What to produce |
Reproduce, word for word, the stretch of the material below that opens with the line containing "Costruire Hi-Fi 085 (186, 1552)" and closes with the line containing "Costruire Hi-Fi 066", both of those lines included.

Provided records |
================

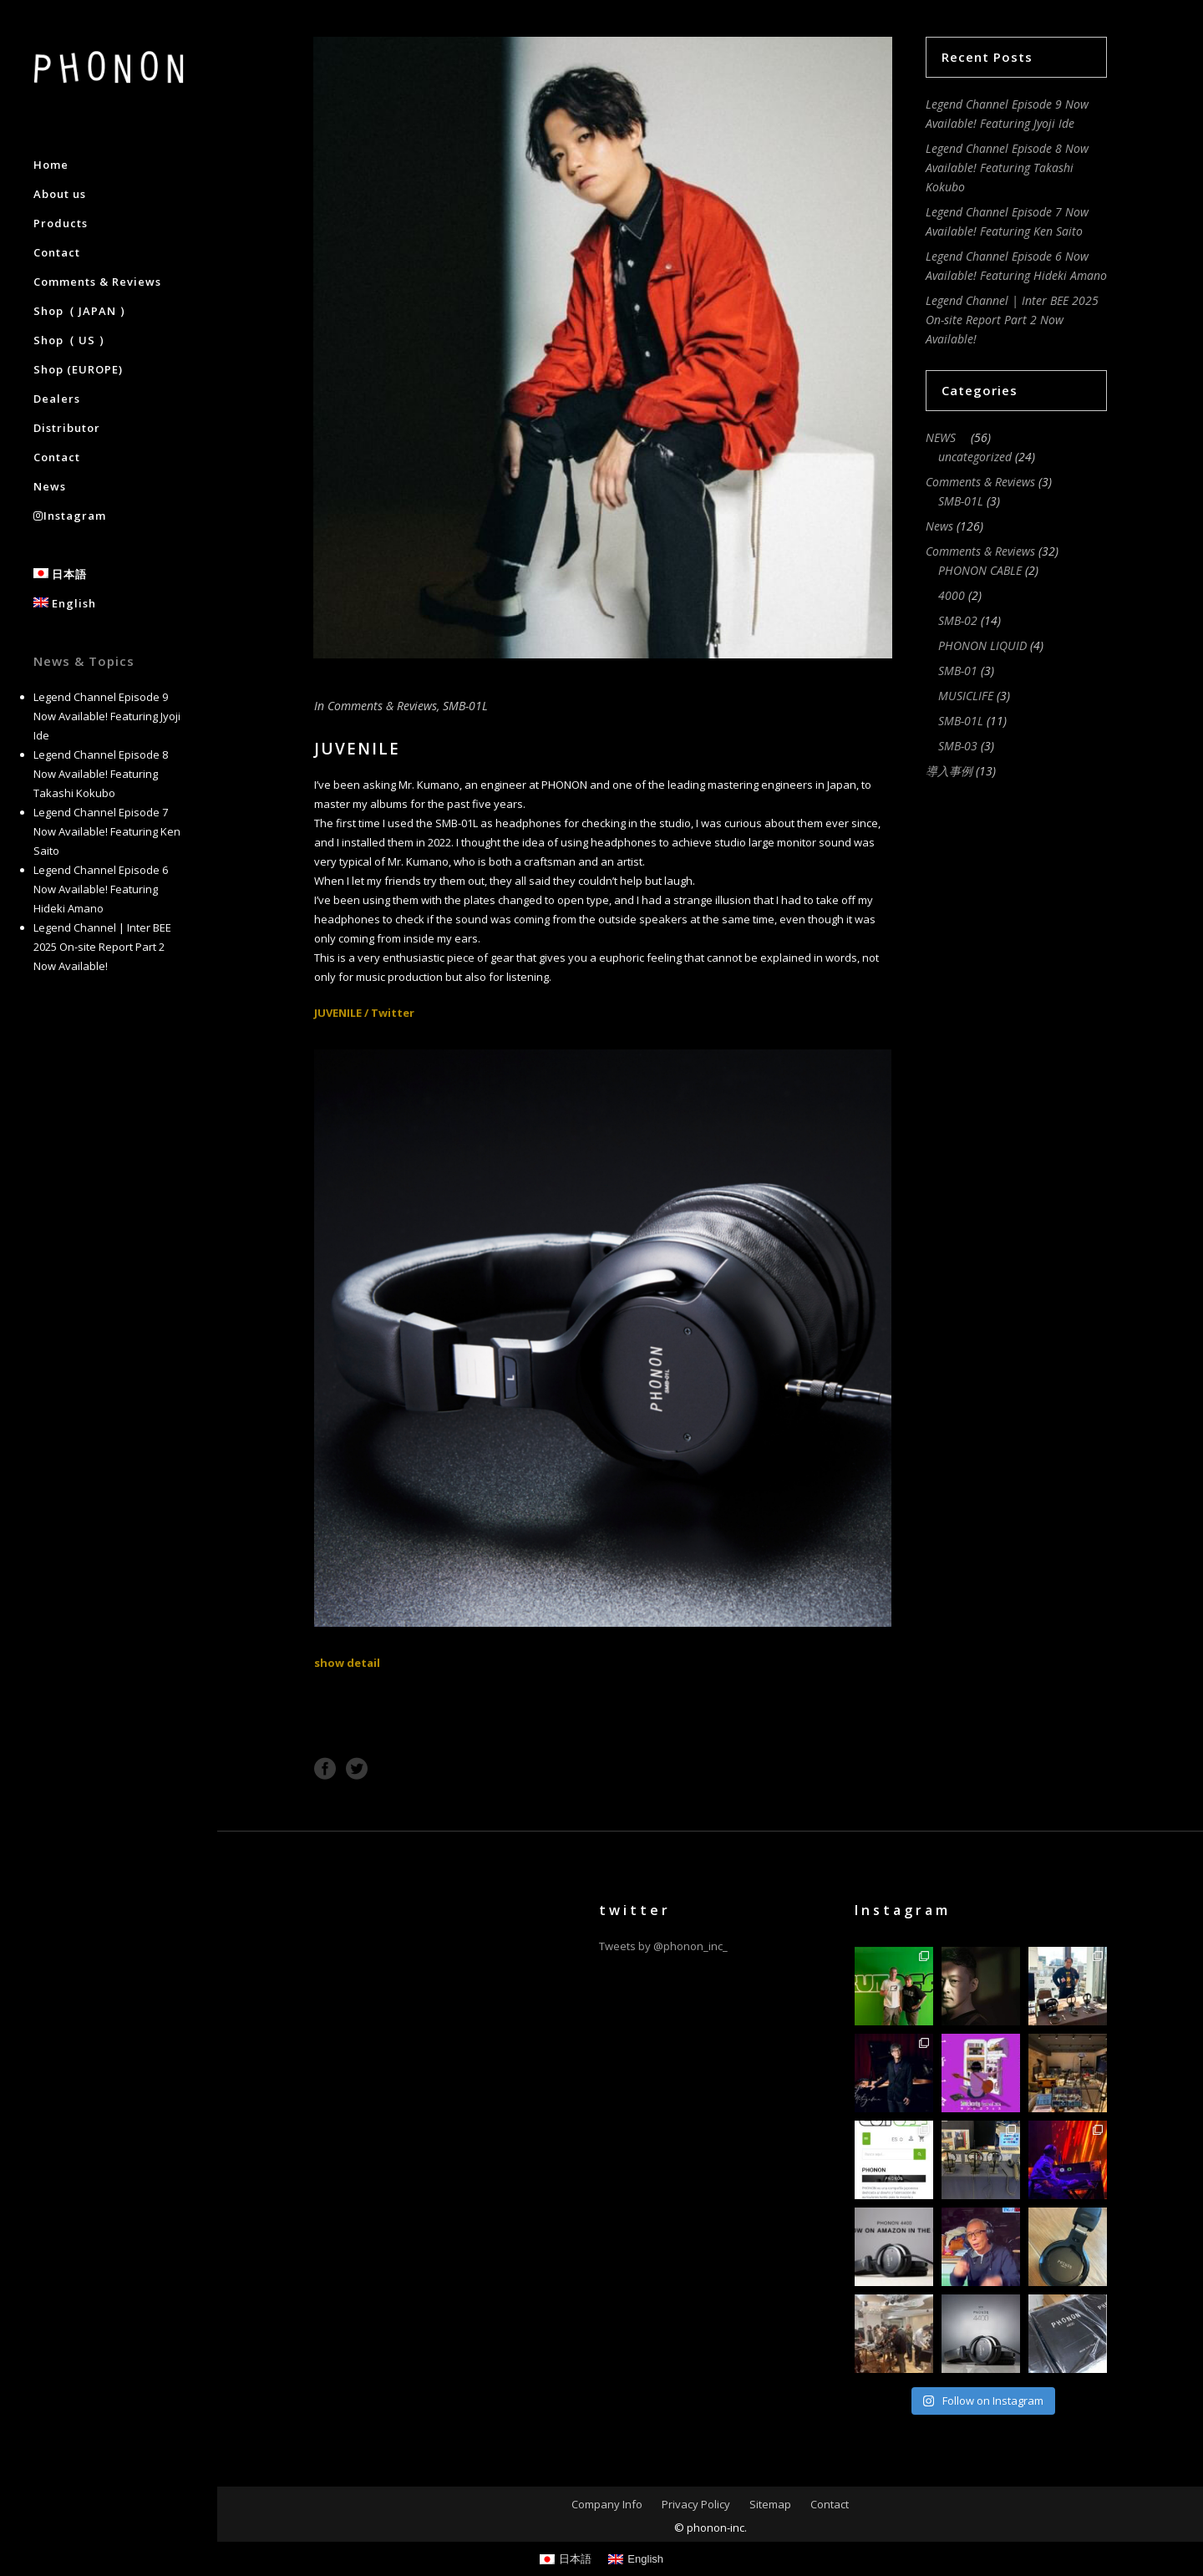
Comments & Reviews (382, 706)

================

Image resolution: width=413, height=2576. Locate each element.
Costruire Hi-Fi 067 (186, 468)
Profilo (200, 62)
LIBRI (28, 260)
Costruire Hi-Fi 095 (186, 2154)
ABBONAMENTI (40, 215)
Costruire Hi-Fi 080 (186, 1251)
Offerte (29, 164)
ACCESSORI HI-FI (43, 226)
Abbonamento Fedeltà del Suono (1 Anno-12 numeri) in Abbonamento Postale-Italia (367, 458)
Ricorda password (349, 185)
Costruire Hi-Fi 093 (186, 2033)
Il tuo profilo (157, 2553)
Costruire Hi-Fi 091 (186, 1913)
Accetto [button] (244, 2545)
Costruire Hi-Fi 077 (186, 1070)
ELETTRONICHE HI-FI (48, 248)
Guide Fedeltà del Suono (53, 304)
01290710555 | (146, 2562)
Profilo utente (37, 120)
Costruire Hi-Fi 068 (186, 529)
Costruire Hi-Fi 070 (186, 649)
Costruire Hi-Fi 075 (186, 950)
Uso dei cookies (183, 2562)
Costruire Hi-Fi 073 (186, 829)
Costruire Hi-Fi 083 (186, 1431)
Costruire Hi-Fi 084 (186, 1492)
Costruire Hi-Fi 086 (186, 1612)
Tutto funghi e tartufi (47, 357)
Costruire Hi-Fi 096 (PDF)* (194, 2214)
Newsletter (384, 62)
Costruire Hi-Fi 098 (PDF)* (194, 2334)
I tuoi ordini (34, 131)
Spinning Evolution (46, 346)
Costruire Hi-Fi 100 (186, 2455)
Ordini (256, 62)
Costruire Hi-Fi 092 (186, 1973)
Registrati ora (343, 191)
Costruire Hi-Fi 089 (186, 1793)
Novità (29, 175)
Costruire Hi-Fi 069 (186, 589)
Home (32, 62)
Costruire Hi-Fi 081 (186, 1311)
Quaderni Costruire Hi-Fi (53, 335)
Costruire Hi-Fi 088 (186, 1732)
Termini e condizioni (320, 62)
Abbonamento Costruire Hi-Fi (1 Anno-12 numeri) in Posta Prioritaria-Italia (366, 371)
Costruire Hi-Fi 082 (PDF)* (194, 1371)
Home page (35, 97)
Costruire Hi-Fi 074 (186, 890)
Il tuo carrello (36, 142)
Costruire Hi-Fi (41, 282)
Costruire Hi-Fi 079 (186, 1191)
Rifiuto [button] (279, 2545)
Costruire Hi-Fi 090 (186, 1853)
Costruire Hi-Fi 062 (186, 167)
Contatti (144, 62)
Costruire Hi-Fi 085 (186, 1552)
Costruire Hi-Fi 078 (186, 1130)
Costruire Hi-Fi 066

================

Answer for this exercise |
Costruire Hi-Fi 085 (186, 1552)
Costruire Hi-Fi 078 (186, 1130)
Costruire Hi-Fi 066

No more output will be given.